■ EXTRAIT FOURNI ■
::::
Difficile héritage artistique que celui de Jacques Brel. Presque indépassable sur son propre terrain, l’homme s’est construit en donnant un exemple d’originalité et d’intensité qui renvoie chacun à l’aigre-douce complexité de faire de même.
On le voit, ne serait-ce qu’à la difficulté qu’ont les interprètes de ses chansons à les réactualiser sans l’imiter ou le caricaturer, Brel a soufflé les « flonflons de la valse musette et de l’accordéon » vers un avenir à inventer. Ce qui n’enlève pas la pertinence, bien au contraire, de revenir sur le parcours de Jacques Brel pour bien comprendre où cet artiste nous a projetés.
C’est ce qu’a fait Marc Robine, lui-même auteur-compositeur-interprète et animateur du magazine Chorus, les cahiers de la chanson. Dans son essai sur Brel, Grand Jacques, Le roman de Jacques Brel1, à ma connaissance la plus volumineuse biographie brélienne, il a étonnamment allié la rigueur à la passion tout en mettant en relief de nombreux aspects d’une personnalité tumultueuse. La parution de cet ouvrage l’an dernier, 20e anniversaire de la mort de Brel, a coïncidé avec deux rééditions : le Jacques Brel, une vie2, du journaliste Olivier Todd, référence obligée, et L’œuvre intégrale3 du poète et chanteur.
Évidemment, on ne saurait trop recommander l’écoute attentive de l’œuvre discographique avant toute aventure poussée dans le domaine du commentaire : traverser un coffret de Brel provoque toutes sortes d’étonnements et de fascinations, tout en étant une étape indispensable pour faire naître les questions et une saine curiosité… Je suggérerais ensuite de réfléchir sur la manière, propre au XXe siècle, de survaloriser la figure du chanteur ou de la chanteuse populaires, manière dont participent un peu, indirectement, les ouvrages de Marc Robine et d’Olivier Todd. Sauf que, comme Ferré, Brassens, Leclerc et quelques autres, l’homme dont on parle a su creuser en lui jusqu’à atteindre une véritable universalité, qu’il a modifié et revitalisé ce qu’était, et sera, le chanteur, l’artiste scénique. Plus encore, il a accédé à ce qui dans la figure du troubadour nous concerne tous un peu beaucoup, au cœur de la mythologie du désir et de la désespérance.
Premiers témoins
Olivier Todd, journaliste de profession, auteur de maints romans et biographe de Camus en 1996, a eu l’avantage de rencontrer à plusieurs reprises Jacques Brel dans les années 60. Patiemment, il a su reconstituer, avec une exhaustivité et une exactitude inégalées, le parcours du personnage. Si quelques failles mineures ont pu être décelées depuis sa parution en 1984, Jacques Brel, une vie, avec son titre neutre, peut être considéré comme un portrait de base très réussi. Ce livre a bien vieilli ; ceux qui veulent approfondir des détails, ou encore laisser libre cours à leur sensibilité artistique et s’investir dans une rencontre complète et puissante avec le Belge chantant y trouvent leur compte.
::::
■ INFORMATIONS FOURNIES ■
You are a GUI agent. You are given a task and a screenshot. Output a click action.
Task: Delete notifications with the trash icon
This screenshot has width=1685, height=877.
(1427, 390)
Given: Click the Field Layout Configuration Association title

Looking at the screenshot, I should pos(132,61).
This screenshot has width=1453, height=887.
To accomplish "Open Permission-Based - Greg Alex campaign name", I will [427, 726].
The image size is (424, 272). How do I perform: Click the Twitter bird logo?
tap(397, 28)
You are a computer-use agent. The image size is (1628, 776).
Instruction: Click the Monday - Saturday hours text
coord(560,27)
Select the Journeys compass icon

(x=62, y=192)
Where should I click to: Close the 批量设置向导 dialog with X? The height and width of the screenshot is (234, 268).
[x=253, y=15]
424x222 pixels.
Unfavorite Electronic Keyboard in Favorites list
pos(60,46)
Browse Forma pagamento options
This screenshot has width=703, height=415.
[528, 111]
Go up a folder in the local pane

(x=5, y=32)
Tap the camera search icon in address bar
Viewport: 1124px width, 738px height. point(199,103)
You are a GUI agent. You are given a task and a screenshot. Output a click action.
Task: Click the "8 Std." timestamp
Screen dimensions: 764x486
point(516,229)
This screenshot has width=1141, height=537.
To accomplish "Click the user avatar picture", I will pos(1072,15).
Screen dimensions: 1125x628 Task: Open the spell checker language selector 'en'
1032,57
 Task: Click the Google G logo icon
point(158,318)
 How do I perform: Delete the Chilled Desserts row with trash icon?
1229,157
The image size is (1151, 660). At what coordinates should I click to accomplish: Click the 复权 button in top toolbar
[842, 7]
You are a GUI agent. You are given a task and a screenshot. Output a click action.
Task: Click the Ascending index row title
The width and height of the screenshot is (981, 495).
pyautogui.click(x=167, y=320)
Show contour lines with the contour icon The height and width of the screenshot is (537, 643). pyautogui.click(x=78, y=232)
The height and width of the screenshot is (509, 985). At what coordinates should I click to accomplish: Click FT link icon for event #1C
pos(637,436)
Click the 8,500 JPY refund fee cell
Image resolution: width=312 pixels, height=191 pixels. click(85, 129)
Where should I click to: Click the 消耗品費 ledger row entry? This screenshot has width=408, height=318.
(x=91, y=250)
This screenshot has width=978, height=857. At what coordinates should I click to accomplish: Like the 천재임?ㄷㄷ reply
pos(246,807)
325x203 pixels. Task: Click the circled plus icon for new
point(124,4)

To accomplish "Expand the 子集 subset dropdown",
::::
■ À FAIRE ■
**a)** Relevez les titres de tous les livres cités dans l'extrait sur Jacques Brel.
**b)** D'après l'extrait, en quelle année le livre Jacques Brel, une vie est-il paru ?
Répondez en vous fondant uniquement sur l'extrait.

■ RÉPONSES FINALES ■
**a)**
Grand Jacques, Le roman de Jacques Brel
Jacques Brel, une vie
L'œuvre intégrale

**b)** En 1984.